II - LE DISPOSITIF FRANÇAIS DE LUTTE CONTRE
LE TRAFIC DE STUPÉFIANTS DANS LES CARAÏBES
EST D'ORES ET DÉJÀ TRÈS ÉTOFFÉ

Le grand nombre d'acteurs présents dans la zone Caraïbe, au plan français comme au plan international, rend complexes, voire opaques, les réseaux par lesquels transite l'information.

Les trafiquants jouent de ces complexités et lourdeurs administratives, en développant des moyens d'action à la fois rapides et réactifs. Ainsi, ils ont recours soit à des embarcations légères et très rapides leur permettant de traverser plusieurs eaux territoriales en un laps de temps très court et, la plupart du temps, d'échapper aux poursuites des services répressifs nationaux concernés (80 % des cas), soit à des petits avions utilisés pour larguer des paquets de drogue étanches munis d'une balise. Ceux-ci sont ensuite récupérés et embarqués à bord de porte-conteneurs, avant d'être acheminés vers l'Amérique du Nord ou l'Europe (20 % du trafic).

L'objectif des administrations présentes dans la zone consiste donc à rationaliser et simplifier en permanence les circuits de l'information, de façon à éviter les doublons et à garantir l'efficacité de l'action répressive qui suivra le recueil du renseignement. Les deux dernières années ont ainsi été riches d'initiatives en la matière, symbolisant par là même la préoccupation constante d'améliorer le dispositif répressif dans une région de première importance.

Coordination des moyens nationaux, coopération avec les Etats de la zone : tels sont, dans ce contexte, les axes d'action mis en œuvre par la France, avant même qu'ait été conclu l'accord de San José aujourd'hui soumis à notre ratification.

A - la coordination, clé de l'efficacité des moyens d'action nationaux dans la lutte contre le trafic de stupéfiants

Pour répondre aux contraintes spécifiques de la lutte contre le trafic de stupéfiants aux Antilles - éloignement géographique, niveau très élevé du trafic de stupéfiants, caractère excentré de la Guyane par rapport aux deux autres DFA -, la France a mis en place un dispositif de lutte contre le trafic de drogue spécifique par rapport au modèle métropolitain.

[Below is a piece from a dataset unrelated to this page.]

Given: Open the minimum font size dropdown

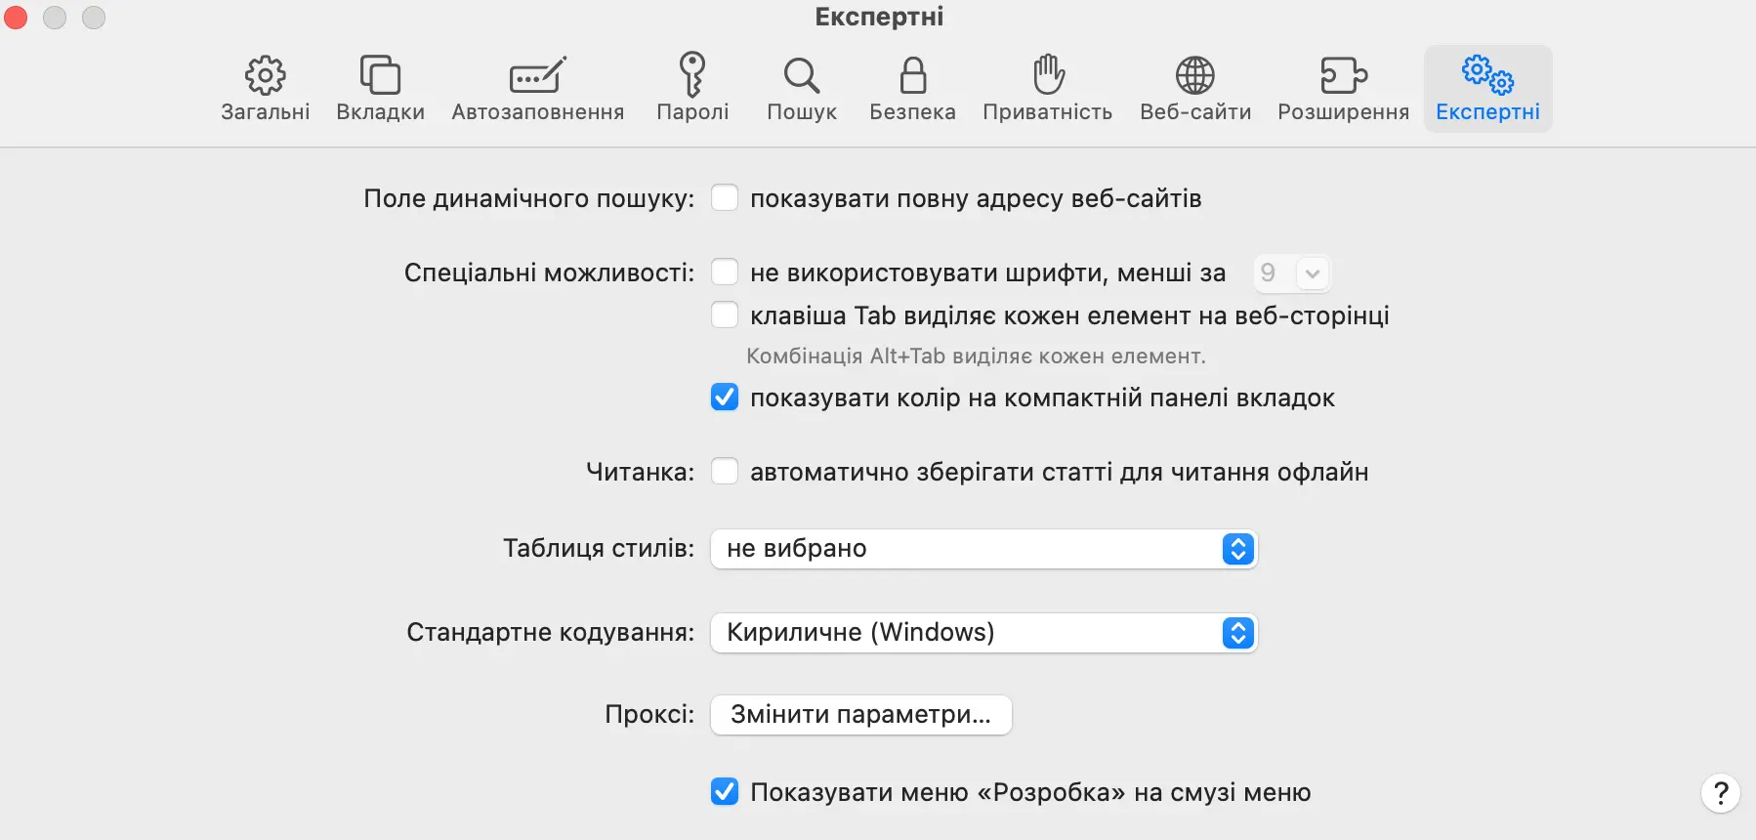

C'est, en réalité, une véritable « plate-forme anti-drogue » qui s'est mise en place, construite autour des deux termes clés de coordination et de formation.

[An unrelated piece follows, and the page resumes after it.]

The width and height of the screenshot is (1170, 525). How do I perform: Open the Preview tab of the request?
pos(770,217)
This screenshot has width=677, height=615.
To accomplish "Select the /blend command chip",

L'importance des défis à relever pour les administrations répressives présentes dans les DFA a conduit à modifier et renforcer sans cesse les dispositifs mis en place, afin de tenir compte des évolutions des trafics illicites. En bref, face à la réactivité et à l'inventivité des trafiquants de drogue, la coordination est le seul mot d'ordre.

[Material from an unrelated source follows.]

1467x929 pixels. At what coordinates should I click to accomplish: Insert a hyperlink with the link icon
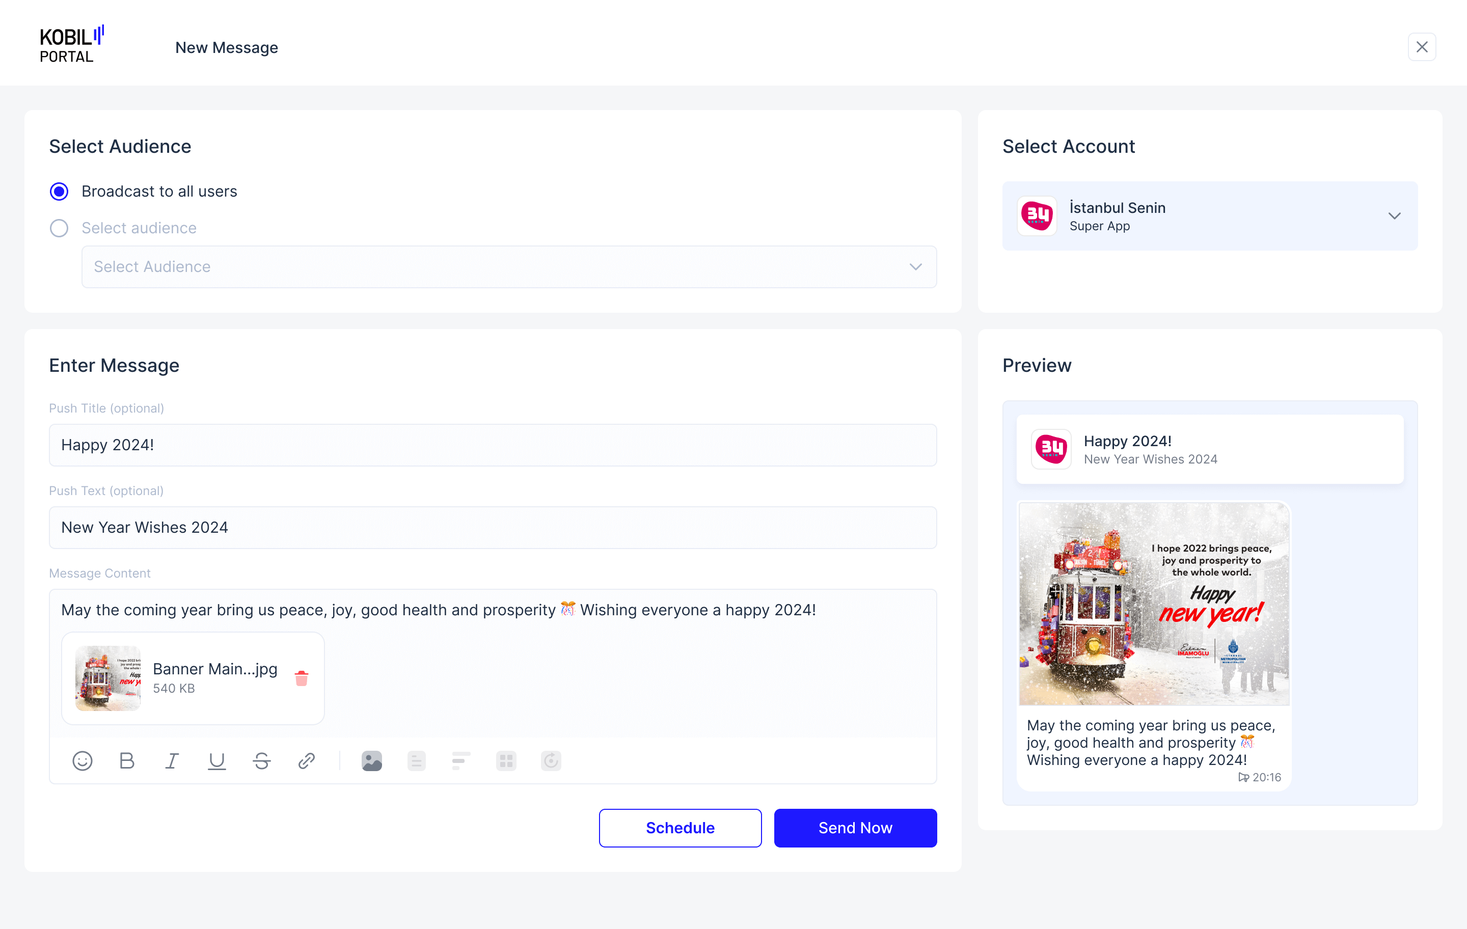[306, 760]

Celle-ci a pris forme en 1997, avec la publication d'une circulaire interministérielle, le 5 mai 1997, qui a créé un comité zonal, placé sous l'autorité conjointe du préfet de la Martinique, préfet de zone, et du procureur général, chargé de coordonner les actions de lutte contre le trafic de stupéfiants, notamment par voie maritime.

Nécessaire, cette mesure réglementaire était cependant insuffisante. En l'occurrence en effet, la véritable difficulté réside dans l'absence de tradition de coopération entre les différents services impliqués, dans une culture du cloisonnement que ne suffisent à surmonter ni les circulaires ni quelque texte que ce soit. Confrontés à l'accroissement des trafics, les acteurs administratifs présents dans la zone ont cependant pris conscience de la nécessité de combler ce manque de synergie entre les services français. A cet égard, le développement de la coopération opérationnelle avec les autres Etats présents dans la zone a représenté un puissant aiguillon à la remise en cause des méthodes de travail traditionnelles des différents services compétents : la nécessité de créer un point d'entrée et un point de sortie uniques, notamment en matière d'échange de renseignement, est apparue dans toute son urgence.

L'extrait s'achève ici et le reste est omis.